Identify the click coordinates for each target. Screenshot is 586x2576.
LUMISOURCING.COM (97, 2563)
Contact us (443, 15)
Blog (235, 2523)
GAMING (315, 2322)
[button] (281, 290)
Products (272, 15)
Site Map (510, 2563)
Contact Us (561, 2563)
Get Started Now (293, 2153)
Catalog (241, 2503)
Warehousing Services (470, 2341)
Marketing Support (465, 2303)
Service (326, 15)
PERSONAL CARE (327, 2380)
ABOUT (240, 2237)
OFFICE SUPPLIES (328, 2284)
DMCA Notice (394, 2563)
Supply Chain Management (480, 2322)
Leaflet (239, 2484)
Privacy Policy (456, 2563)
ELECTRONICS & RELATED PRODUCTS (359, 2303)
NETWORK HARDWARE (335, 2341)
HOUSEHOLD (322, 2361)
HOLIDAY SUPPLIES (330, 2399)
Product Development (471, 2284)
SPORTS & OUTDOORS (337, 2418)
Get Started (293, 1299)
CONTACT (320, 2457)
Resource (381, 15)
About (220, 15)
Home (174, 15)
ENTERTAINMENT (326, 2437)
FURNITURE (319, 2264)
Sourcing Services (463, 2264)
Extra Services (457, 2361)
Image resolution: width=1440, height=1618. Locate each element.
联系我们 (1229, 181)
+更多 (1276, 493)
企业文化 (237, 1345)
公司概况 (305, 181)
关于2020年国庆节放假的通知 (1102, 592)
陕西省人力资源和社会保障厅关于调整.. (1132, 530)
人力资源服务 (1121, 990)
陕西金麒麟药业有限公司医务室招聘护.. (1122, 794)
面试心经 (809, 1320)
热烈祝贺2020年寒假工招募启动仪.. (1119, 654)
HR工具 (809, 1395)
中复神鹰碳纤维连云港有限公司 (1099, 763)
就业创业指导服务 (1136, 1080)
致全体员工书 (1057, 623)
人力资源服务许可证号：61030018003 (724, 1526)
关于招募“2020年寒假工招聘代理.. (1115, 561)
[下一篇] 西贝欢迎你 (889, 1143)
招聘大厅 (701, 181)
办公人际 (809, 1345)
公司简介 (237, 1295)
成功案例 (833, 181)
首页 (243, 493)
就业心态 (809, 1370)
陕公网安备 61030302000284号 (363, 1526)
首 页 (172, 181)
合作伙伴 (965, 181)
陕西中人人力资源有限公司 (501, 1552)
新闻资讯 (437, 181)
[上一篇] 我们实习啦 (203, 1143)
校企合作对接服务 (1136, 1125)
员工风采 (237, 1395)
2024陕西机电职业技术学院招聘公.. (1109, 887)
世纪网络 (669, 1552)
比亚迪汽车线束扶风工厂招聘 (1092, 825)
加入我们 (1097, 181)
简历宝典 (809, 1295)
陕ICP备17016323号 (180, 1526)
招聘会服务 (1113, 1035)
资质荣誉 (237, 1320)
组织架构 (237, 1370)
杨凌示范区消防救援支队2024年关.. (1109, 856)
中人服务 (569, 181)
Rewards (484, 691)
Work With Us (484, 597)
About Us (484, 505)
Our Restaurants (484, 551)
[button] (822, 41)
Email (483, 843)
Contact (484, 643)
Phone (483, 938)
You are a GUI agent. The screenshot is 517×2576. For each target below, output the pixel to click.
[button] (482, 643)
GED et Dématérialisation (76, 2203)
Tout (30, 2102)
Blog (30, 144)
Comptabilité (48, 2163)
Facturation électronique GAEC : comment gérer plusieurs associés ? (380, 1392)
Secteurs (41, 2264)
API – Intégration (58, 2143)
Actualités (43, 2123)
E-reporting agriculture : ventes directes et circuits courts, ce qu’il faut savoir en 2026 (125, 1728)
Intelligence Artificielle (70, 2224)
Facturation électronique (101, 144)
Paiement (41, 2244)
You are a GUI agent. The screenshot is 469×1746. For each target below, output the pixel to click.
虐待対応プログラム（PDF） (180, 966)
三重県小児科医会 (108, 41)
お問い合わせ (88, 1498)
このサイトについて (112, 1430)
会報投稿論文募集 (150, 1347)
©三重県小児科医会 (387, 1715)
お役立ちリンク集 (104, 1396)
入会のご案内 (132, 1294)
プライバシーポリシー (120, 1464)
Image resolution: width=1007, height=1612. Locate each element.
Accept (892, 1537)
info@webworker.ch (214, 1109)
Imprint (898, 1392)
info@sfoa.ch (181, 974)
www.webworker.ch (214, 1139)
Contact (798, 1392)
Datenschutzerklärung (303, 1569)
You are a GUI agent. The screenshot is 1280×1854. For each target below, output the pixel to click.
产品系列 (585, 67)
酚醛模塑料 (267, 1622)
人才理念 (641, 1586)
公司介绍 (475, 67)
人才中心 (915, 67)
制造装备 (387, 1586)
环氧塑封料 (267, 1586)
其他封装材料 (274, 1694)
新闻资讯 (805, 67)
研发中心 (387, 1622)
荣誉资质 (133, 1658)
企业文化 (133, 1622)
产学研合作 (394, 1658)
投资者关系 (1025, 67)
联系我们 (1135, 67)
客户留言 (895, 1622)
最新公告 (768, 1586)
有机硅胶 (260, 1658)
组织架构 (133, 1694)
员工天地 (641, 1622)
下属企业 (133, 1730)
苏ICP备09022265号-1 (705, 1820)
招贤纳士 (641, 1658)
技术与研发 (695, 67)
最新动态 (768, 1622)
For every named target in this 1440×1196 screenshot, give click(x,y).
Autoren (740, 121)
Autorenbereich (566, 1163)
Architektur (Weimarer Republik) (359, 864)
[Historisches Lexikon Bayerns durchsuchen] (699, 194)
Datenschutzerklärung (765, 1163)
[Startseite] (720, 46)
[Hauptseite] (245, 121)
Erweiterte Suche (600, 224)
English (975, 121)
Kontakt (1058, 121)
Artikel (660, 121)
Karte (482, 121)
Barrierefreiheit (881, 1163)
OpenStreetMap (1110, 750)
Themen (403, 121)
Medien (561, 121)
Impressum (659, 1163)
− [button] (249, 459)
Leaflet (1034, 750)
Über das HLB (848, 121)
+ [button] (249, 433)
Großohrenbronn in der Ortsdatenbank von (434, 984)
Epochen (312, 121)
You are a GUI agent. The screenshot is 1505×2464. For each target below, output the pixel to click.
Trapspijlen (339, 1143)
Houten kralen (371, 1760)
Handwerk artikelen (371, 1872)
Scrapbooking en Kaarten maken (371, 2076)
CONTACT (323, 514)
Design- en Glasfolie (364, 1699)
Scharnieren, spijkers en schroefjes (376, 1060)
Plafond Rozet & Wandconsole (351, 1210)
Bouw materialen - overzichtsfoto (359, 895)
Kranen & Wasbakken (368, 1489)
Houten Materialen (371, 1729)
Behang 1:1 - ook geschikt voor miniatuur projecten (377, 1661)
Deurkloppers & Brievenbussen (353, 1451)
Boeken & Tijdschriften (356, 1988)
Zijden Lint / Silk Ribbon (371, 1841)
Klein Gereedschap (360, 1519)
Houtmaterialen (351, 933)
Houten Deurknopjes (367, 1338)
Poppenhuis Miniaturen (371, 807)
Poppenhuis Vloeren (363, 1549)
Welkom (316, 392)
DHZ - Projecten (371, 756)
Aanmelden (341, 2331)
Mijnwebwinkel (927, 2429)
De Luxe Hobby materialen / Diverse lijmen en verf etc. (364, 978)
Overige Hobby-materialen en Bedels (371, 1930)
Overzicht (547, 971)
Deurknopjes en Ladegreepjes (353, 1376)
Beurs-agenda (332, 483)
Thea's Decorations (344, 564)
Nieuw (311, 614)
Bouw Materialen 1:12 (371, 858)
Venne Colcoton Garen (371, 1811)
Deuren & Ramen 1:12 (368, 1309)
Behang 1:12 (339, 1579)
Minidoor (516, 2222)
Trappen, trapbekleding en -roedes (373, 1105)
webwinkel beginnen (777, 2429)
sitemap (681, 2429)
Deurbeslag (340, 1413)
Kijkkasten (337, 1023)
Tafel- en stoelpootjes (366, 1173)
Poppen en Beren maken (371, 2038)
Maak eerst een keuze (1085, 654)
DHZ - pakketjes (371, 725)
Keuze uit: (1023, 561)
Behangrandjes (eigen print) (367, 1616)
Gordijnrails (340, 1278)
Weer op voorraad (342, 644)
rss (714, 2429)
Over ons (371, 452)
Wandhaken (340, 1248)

──────────

Exercise description.
Could you shift the coordinates in the items from the line with "Leaflet (1034, 750)" up to and including the line with "Nieuw (311, 614)" by adding 131 to both numbers of every pair, and write out every line of that span in full, including any line without coordinates, and nothing outside it?

Reply.
Leaflet (1165, 881)
Über das HLB (979, 252)
+ [button] (380, 564)
Großohrenbronn in der Ortsdatenbank von (565, 1115)
Epochen (443, 252)
You are a GUI agent. The screenshot is 1505×2464. For each target below, output the pixel to click.
Trapspijlen (470, 1274)
Houten kralen (502, 1891)
Handwerk artikelen (502, 2003)
Scrapbooking en Kaarten maken (502, 2207)
CONTACT (454, 645)
Design- en Glasfolie (495, 1830)
Scharnieren, spijkers en schroefjes (507, 1191)
Plafond Rozet & Wandconsole (482, 1341)
Bouw materialen - overzichtsfoto (490, 1026)
Kranen & Wasbakken (499, 1620)
Houten Materialen (502, 1860)
Behang 1:1 - ook geschikt voor miniatuur projecten (508, 1792)
Deurkloppers & Brievenbussen (484, 1582)
Boeken & Tijdschriften (487, 2119)
Zijden Lint / Silk Ribbon (502, 1972)
Klein Gereedschap (491, 1650)
Houtmaterialen (482, 1064)
Houten Deurknopjes (498, 1469)
Poppenhuis Miniaturen (502, 938)
Poppenhuis Vloeren (494, 1680)
Welkom (447, 523)
DHZ - Projecten (502, 887)
Aanmelden (472, 2462)
Mijnwebwinkel (1058, 2560)
De Luxe Hobby materialen / Diverse lijmen en verf etc. (495, 1109)
Overige Hobby-materialen en Bedels (502, 2061)
Overzicht (678, 1102)
Deurknopjes en Ladegreepjes (484, 1507)
Beurs-agenda (463, 614)
Thea's Decorations (475, 695)
Nieuw (442, 745)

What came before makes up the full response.